_EXTRACT PROVIDED_:

5) eat more ribs. i am not sure what happened this year, but i don't think that i made it to dreamland more than six times. that. is. unforgivable. it's one thing if you are allergic to ribs or meat. it's an altogether different thing if you are not. i am not. i will not make any promises about music this year, but andy and kiker, i ask for your assistance in making sure this resolution holds true.
6) don't throw up...this is never going to happen, but there is no feeling that i feel that comes closer to imminent death than the feeling i get when i throw up. the prolonged heave that seems to last an hour and prevents one from breathing until the very last moment before one might pass out is one of god's cruelest jokes. sure, sure. i get that you are usually purging something evil from your insides, but if i could go twelve full months without throwing up, those would be a good twelve months.
7) go to the iron bowl...i know this is pretty specific, but i might as well shoot for the stars rather than wasting my wanderlust on vague wishes like "go to a tuscaloosa game".
8) don't start smoking...i have to throw a "gimme" in for good measure to counterbalance the tougher ones and raise my spirits during times of trial.

_DATA EXTRACT_:

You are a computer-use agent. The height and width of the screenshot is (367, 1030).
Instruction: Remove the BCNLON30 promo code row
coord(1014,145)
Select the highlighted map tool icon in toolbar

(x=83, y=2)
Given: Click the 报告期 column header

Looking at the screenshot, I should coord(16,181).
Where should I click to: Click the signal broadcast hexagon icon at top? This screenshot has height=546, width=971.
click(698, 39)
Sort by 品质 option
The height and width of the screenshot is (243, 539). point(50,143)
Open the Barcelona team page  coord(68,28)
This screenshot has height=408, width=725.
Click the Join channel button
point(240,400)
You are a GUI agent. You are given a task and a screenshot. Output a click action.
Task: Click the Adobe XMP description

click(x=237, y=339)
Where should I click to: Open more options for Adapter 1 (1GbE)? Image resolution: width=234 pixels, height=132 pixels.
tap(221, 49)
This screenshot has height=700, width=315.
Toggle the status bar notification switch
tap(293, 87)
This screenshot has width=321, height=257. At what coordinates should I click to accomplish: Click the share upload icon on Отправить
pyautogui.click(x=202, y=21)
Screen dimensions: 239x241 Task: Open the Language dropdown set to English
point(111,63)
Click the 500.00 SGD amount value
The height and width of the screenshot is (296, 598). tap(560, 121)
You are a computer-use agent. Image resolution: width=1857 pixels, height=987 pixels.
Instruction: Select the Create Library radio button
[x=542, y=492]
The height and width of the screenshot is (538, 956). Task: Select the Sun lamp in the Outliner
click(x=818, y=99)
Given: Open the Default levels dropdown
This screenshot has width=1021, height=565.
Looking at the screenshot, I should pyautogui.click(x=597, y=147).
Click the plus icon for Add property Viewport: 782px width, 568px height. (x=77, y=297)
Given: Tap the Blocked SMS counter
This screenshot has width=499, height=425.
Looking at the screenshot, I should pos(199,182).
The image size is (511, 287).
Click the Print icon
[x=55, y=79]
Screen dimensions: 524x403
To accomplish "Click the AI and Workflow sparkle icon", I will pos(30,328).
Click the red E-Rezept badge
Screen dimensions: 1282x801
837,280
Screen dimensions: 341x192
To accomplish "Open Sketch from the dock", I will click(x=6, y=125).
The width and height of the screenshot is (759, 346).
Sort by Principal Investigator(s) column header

_STATED EXERCISE 1_: Do these statements agree with the resolutions text? Answer yes or no for each, quoting the words that decide it: (a) The writer got to dreamland more than six times this year. (b) The writer makes no promises about music this year. (c) Going to a tuscaloosa game is called a vague wish.
_STATED EXERCISE 2_: Summarize the resolutions text in two sentences.
_STATED EXERCISE 3_: Please write out the resolutions text from "7) go to the" up to and including "times of trial.".
Use only the resolutions text when responding.

_TASK RESULT 1_:
(a) No: "i don't think that i made it to dreamland more than six times."
(b) Yes: "i will not make any promises about music this year"
(c) Yes: "vague wishes like "go to a tuscaloosa game""

_TASK RESULT 2_: The writer resolves to eat more ribs, having made it to dreamland no more than about six times this year, and to go twelve months without throwing up, while admitting that this will never happen. The other resolutions are to go to the iron bowl rather than settle for a vague wish, and not to start smoking, an easy one added to counterbalance the tougher goals.

_TASK RESULT 3_:
7) go to the iron bowl...i know this is pretty specific, but i might as well shoot for the stars rather than wasting my wanderlust on vague wishes like "go to a tuscaloosa game".
8) don't start smoking...i have to throw a "gimme" in for good measure to counterbalance the tougher ones and raise my spirits during times of trial.